Quite horrid I’d say, adding a full 16 new prefixes to the pile of crap that is the x86 instruction encoding
There is just one prefix for distinguishing r8-r16 from rax et al. and another prefix to access higher 32bits instead of lower 32bits of any 64 bit registers while doing 32bit stuff on them. That is just 2 prefixes. They could have used a third one for 16 more registers (or just 8 more, if they don’t want to use both prefixes for a given opcode.)
They could have even destroyed some of the usual x86 mnemonic->opcode mappings in 64 mode for a prefix-less extra register addition. The real reason is diminishing returns, 16 registers are quite sufficient for an agressive register renaming OOE core.
Actually I dont think I am mistaken, I believe they use several prefixes to allow instructions using more than one register to use registers from different “blocks”. I will have to read up on it though so I will back down for the time being.

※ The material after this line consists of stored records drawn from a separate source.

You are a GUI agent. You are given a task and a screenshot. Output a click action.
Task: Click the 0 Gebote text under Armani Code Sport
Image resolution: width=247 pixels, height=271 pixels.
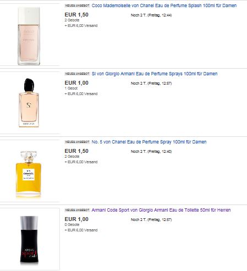coord(72,225)
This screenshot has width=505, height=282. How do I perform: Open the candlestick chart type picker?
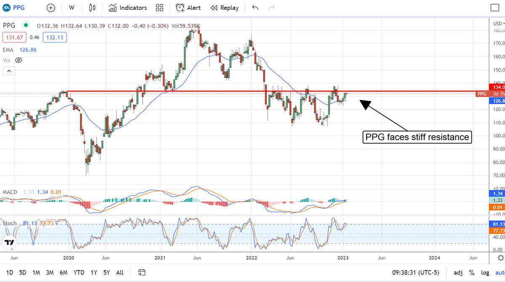pos(93,8)
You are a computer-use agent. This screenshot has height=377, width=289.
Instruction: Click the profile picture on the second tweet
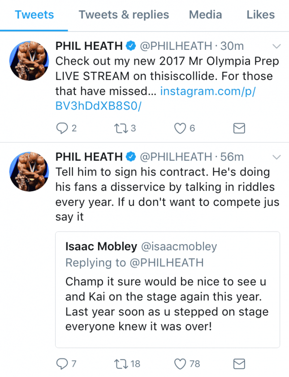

How I wish AMD had gone a more incompatible way anyway, scrapping the x86 instruction encoding and just supporting the actually useful part of the instruction set in long mode. Would have been fairly easy to translate binaries once so compatibility would have been quite decent. What a good world to live in it would have been
why didn’t it add more GP registers?
There is a new prefix called REX prefix. It contains 4 bits which expand the meaning of the following instruction.
REX.W operand width (when set means 64 bit operand)
The following add 8 to reference the register being used.
REX.R modifies the “reg” in ModRM adding a bit 3
REX.X modifies the “index” in SIB
REX.B either modifies “r/m” in ModRM or “base” in SIB or modifies “reg” field for accessing GPR, control or debug registers.
The prefixes are borrowed from the x86 instruction set (opcodes 0x40-0x4f INC/DEC instructions)
P